At the annual meeting of the leading economic powers commonly known as “the G20” in November 2020, it was proposed that a “pandemic treaty” be prepared to ensure countries handle future pandemics “effectively”. Then in March 2021, the World Economic Forum (WEF) echoed this call. Now the Draft WHO Pandemic Treaty, sometimes referred to as The WHO Pandemic Agreement and the WHO’s Amended International Health Regulations are scheduled for signing by member states of the WHO in May-June 2024. However, there is very little public awareness and public debate about these documents.

Brief history of the World Health Organisation

Over the past two centuries or so, interstate public health organisations have arisen from wars and their aftermaths. Thus after the 1914–1918 European interethnic war, a Health Section of the League of Nations was established in 1923 and functioned until the 1939–1945 European interethnic war. After 1945, the United Nations Relief and Rehabilitation Administration (UNRRA) was established to process displaced persons in such a way as to prevent the spread of disease, and was responsible for the planning that led to the establishment of the WHO.

The WHO was conceived at the 1945 San Francisco Conference in which the United Nations (UN) was founded. It was established on 7 April 1948 as one of the specialised agencies of the UN, and has a broad mandate for health. Its Constitution famously defines health as “a state of complete physical, mental and social well-being and not merely the absence of disease or infirmity”. This definition enables the WHO to make interventions on a wide range of matters such as political and economic sanctions or environmental conservation that would traditionally not be regarded as health issues. In 1951, the WHO adopted the International Sanitary Regulations from the Paris-based International Office of Public Health and renamed them the International Health Regulations (IHR) in 1971.

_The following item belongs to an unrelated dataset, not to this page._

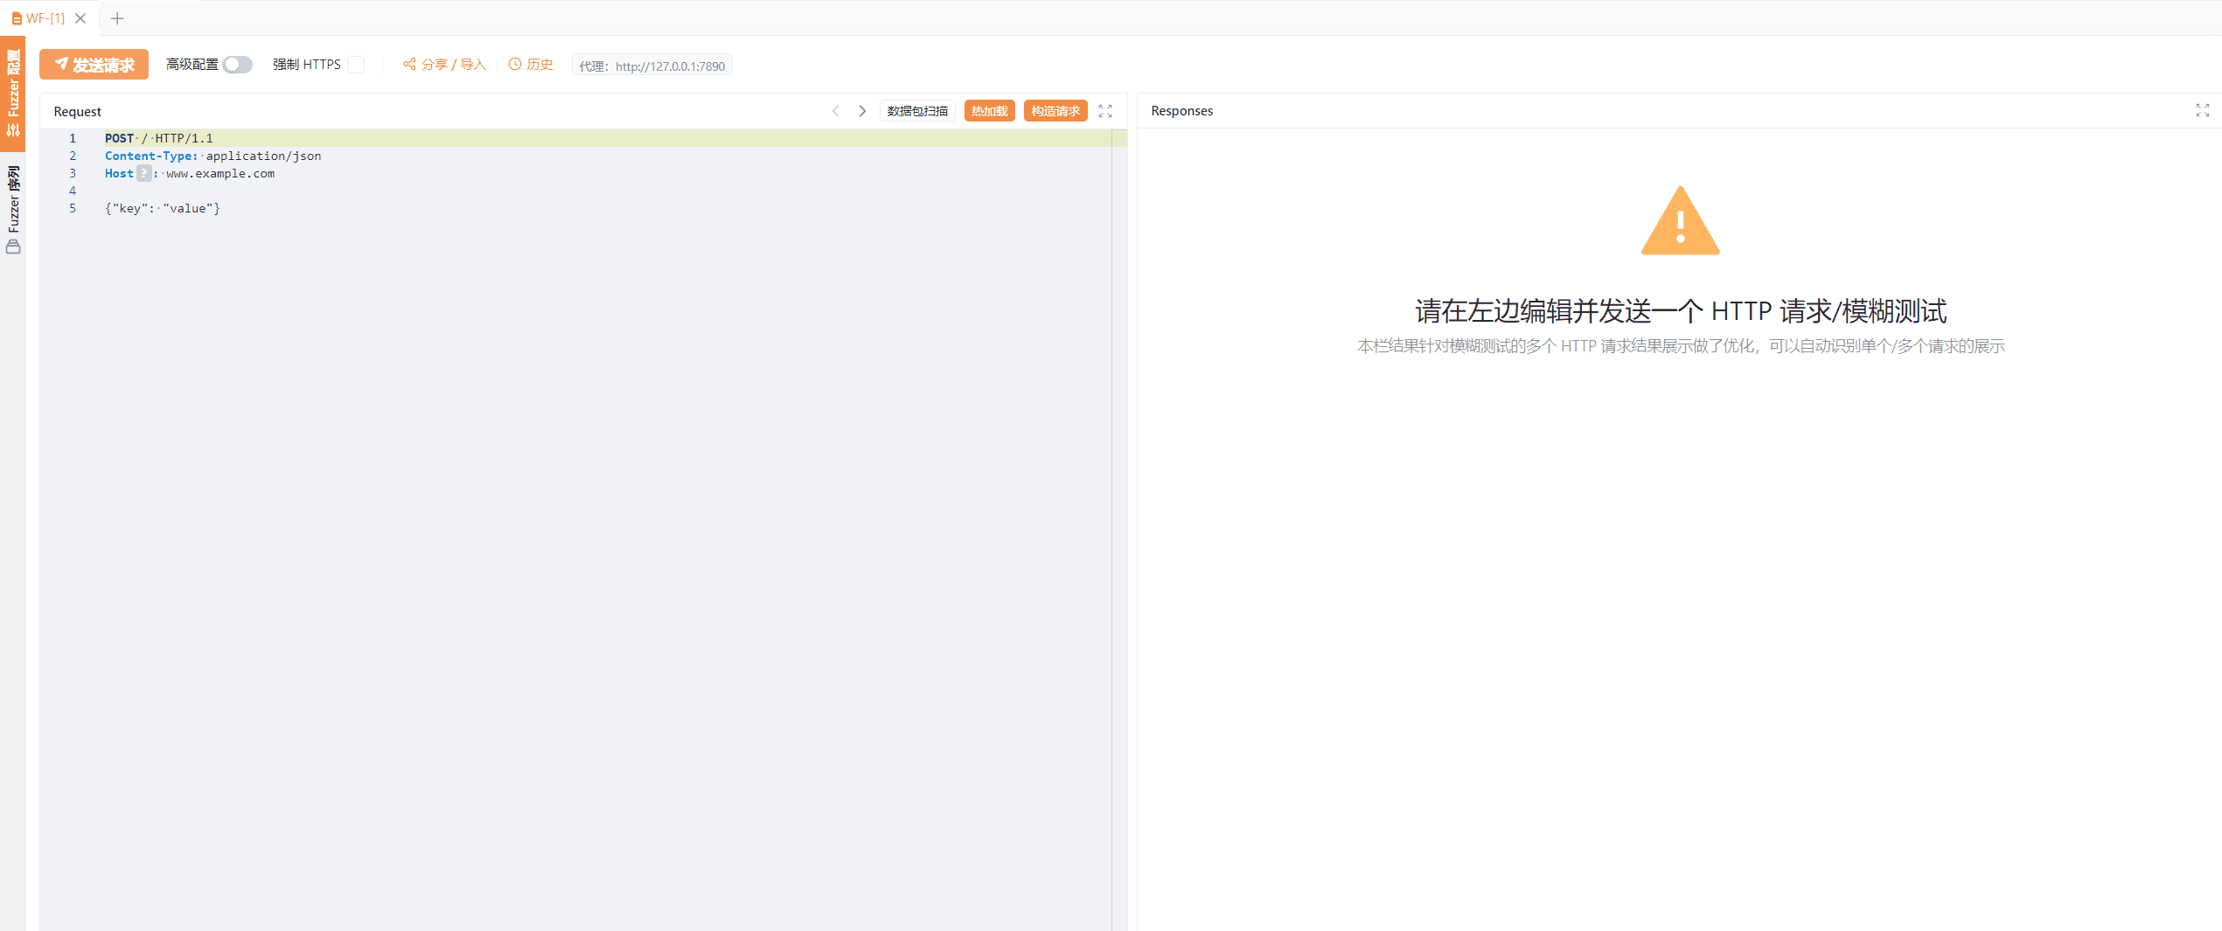Click the 分享 / 导入 share icon
The width and height of the screenshot is (2222, 931).
click(409, 64)
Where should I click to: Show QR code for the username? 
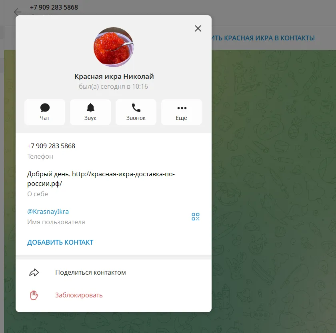(x=196, y=217)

The WHO initially devoted much of its resources to the fight against the major communicable diseases such as malaria, trachoma, yaws and typhoid. However, at the International Conference on Primary Health Care (PHC) held in Alma-Ata, Kazakhstan, in 1978 and co-sponsored by the WHO and UNICEF, PHC was adopted as the key to attaining the goal of Health for All by the year 2000. The conference called for a radical re-definition of healthcare. Encyclopedia.com summarises the strategy adopted at the conference thus:

“Instead of the traditional ‘from-the-top-down’ approach to medical service, it embraced the principles of social justice, equity, self-reliance, appropriate technology, decentralisation, community involvement, intersectoral collaboration, and affordable cost.”

In 1979, the WHO declared that it had eradicated smallpox from the globe. However, hardly had the celebrations of that success died down than news of the emergence of the Human Immunodeficiency Virus (HIV) started to spread, with the WHO initially at the forefront of efforts to contain it. From 1997, the WHO also got involved with the management of avian influenza, commonly known as bird flu. Then in 2003, it was involved in managing the Severe Acute Respiratory Syndrome (SARS). It is also credited with managing the outbreak of the H1N1 virus commonly known as swine flu in 2009.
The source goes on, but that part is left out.